Traders pushed up odds for an interest-rate cut next year even as the Fed maintained its pledge to keep borrowing costs low for a “considerable time” after the quantitative-easing strategy ends. The greenback fell the past three days versus a basket of peers as reports showed home sales rose less than forecast and durable-goods orders unexpectedly dropped.
“The statement sounds more upbeat on the jobs outlook,” said Sireen Harajli, a Mizuho Bank Ltd. strategist in New York. “The dollar’s reaction indicates that markets were looking for a more neutral statement than what we saw today.”
The Bloomberg Dollar Spot Index, which tracks the greenback against 10 major currencies, climbed 0.6 percent to 1,069.93 as of 2:33 p.m. in New York, the biggest jump since Oct. 3. It earlier dropped 0.2 percent.
“Labor-market conditions improved somewhat further, with solid job gains and a lower unemployment rate,” the Federal Open Market Committee said today in a statement in Washington. “A range of labor market indicators suggests that underutilization of labor resources is gradually diminishing,” the panel said, modifying earlier language that “there remains significant underutilization of labor resources.”
The odds of borrowing costs going up by October 2015 rose to 61 percent, from 51 percent before the Fed announcement, based on futures prices.
Dollar Positive
“The market absorbed the statement as being positive for the dollar,” Lennon Sweeting, a San Francisco-based dealer at the broker and payment provider USForex Inc., said in a telephone interview. “If labor and inflation metrics continue to improve at this pace, then we’ll see a rate hike. I can see a rate hike in the first half based on the statement and the labor metrics.”

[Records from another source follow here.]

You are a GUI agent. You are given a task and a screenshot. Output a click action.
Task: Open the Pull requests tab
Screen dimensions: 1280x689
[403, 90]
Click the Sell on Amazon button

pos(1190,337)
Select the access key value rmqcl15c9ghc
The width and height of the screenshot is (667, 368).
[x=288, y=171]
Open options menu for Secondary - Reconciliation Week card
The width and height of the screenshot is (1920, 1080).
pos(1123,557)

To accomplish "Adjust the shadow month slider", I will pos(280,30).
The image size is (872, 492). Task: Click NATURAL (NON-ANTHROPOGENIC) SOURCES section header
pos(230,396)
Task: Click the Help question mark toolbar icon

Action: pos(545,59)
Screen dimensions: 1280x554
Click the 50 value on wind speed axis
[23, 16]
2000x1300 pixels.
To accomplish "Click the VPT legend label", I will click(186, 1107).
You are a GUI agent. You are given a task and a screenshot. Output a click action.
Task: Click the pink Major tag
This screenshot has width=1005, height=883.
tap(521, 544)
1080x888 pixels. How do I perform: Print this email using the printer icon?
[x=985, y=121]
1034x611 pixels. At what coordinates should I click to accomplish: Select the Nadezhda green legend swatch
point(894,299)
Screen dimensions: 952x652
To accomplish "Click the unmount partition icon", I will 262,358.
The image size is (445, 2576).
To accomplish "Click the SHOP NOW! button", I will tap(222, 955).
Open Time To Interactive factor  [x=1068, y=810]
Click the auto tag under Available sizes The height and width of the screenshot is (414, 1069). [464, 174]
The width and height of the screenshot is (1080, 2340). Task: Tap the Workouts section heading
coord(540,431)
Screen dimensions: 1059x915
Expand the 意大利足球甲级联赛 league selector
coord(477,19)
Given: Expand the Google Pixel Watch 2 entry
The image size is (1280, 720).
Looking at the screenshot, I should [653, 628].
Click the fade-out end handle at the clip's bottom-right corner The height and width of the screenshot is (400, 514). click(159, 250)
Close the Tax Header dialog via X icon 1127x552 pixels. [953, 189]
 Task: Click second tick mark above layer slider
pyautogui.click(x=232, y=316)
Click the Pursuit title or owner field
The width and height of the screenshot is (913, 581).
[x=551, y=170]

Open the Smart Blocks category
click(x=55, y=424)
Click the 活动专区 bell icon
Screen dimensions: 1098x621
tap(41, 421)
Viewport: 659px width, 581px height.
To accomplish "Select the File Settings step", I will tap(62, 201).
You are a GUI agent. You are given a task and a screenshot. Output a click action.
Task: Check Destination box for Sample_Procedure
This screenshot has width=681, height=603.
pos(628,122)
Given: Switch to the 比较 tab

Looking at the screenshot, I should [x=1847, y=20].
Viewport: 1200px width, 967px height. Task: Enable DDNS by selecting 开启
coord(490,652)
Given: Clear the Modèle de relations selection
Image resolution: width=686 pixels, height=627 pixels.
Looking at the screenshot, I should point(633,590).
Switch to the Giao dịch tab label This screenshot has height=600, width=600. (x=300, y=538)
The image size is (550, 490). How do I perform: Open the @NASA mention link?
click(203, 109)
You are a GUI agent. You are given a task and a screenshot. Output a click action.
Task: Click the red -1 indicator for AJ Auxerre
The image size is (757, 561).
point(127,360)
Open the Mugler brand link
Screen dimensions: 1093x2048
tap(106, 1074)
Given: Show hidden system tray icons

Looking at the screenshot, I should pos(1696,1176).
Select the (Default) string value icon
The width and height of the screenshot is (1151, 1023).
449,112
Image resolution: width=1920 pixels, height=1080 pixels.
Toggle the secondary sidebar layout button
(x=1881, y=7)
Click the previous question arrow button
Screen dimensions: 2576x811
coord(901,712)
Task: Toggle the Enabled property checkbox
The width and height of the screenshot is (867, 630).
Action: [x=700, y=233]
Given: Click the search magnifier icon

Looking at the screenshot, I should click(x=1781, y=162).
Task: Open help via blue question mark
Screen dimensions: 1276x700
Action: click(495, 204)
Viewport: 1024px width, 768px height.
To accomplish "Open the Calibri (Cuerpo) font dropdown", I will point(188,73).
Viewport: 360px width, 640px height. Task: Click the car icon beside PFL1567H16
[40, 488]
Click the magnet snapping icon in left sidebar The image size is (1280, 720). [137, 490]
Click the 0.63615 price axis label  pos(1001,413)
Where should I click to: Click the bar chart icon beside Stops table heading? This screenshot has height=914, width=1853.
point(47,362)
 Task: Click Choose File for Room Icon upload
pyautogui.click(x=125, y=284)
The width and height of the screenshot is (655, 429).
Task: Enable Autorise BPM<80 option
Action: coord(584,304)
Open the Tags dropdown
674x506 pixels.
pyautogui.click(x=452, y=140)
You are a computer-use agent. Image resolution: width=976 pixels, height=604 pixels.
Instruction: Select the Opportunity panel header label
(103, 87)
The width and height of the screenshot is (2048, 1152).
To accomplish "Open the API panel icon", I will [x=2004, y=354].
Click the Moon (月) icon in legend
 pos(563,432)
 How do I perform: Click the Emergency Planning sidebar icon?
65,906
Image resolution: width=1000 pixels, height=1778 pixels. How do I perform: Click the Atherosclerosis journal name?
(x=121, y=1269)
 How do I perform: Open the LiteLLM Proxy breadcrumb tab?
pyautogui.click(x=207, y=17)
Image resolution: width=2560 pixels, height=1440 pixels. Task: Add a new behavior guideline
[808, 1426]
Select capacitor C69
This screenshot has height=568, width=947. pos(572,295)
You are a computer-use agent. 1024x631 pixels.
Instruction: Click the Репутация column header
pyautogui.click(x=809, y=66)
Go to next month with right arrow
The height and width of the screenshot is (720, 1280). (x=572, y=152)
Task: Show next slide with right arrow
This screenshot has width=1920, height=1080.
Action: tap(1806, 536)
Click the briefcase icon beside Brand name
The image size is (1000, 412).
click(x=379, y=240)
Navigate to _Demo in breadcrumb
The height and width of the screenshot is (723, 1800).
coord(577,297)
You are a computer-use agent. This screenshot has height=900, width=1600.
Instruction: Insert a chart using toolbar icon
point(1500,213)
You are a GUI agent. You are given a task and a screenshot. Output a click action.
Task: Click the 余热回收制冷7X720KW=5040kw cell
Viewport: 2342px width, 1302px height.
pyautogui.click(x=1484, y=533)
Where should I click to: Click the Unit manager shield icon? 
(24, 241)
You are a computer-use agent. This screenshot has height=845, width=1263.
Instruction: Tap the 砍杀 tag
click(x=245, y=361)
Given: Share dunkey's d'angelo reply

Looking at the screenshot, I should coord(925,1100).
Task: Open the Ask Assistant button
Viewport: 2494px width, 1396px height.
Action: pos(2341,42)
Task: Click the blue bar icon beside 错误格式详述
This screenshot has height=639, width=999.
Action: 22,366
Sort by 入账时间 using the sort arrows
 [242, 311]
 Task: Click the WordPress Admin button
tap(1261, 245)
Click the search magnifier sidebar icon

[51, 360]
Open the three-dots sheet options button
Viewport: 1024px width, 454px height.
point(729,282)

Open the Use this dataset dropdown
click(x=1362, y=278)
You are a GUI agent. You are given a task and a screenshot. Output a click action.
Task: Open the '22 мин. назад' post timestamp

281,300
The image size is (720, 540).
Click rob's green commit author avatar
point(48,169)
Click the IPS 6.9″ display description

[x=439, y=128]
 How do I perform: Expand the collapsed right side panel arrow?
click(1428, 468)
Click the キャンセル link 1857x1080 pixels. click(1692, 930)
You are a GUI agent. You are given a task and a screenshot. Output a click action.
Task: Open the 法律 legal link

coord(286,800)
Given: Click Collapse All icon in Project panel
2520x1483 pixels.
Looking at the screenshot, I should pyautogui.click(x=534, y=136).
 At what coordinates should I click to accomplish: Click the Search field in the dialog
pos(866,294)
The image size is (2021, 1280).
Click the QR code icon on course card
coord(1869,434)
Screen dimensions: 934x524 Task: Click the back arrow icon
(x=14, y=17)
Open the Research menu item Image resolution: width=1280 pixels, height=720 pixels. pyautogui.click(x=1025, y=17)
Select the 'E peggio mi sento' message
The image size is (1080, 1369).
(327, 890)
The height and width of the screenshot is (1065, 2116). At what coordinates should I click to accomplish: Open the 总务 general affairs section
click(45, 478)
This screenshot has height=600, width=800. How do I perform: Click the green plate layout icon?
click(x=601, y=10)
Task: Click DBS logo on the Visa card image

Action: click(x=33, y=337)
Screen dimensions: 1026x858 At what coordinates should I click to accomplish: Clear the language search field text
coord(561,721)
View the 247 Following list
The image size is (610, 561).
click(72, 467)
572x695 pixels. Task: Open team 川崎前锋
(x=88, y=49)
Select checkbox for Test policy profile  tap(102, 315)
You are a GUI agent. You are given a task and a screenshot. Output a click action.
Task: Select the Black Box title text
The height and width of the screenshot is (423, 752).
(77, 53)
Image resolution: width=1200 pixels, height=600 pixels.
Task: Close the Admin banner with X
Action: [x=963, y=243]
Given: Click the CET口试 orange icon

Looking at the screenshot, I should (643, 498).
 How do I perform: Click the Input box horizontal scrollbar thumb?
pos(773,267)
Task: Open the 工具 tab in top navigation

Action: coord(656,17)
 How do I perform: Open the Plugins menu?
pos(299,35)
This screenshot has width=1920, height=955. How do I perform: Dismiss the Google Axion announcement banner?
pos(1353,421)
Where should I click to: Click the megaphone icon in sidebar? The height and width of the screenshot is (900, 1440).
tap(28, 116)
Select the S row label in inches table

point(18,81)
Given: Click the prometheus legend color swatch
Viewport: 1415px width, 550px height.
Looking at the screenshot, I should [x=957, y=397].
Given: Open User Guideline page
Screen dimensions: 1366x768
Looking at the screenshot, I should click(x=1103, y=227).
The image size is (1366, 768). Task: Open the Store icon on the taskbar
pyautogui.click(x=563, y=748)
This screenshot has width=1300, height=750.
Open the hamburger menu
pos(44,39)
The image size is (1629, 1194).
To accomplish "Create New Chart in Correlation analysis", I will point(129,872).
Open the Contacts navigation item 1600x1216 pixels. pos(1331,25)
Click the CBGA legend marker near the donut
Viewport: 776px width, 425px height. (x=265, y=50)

The dollar index had been headed for its first monthly decline since June on concern slowing global growth and rising risks of disinflation will spill over into the world’s biggest economy, prompting traders to push back on their bets on the timing of the Fed’s rate increase. Policy makers have kept their key interest rate at zero to 0.25 percent since December 2008.
Data this month also showed retail sales declined in September. Before the official release tomorrow, economists surveyed by Bloomberg project 3 percent growth last quarter, down from 4.6 percent in the previous three months.
The U.S. economy will expand 2.2 percent this year and 3 percent in 2015, according to another Bloomberg survey. The euro area will grow 0.8 percent and 1.2 percent, while Japan’s economy will expand 1 percent in 2014 and 1.2 percent the following year, the surveys predict.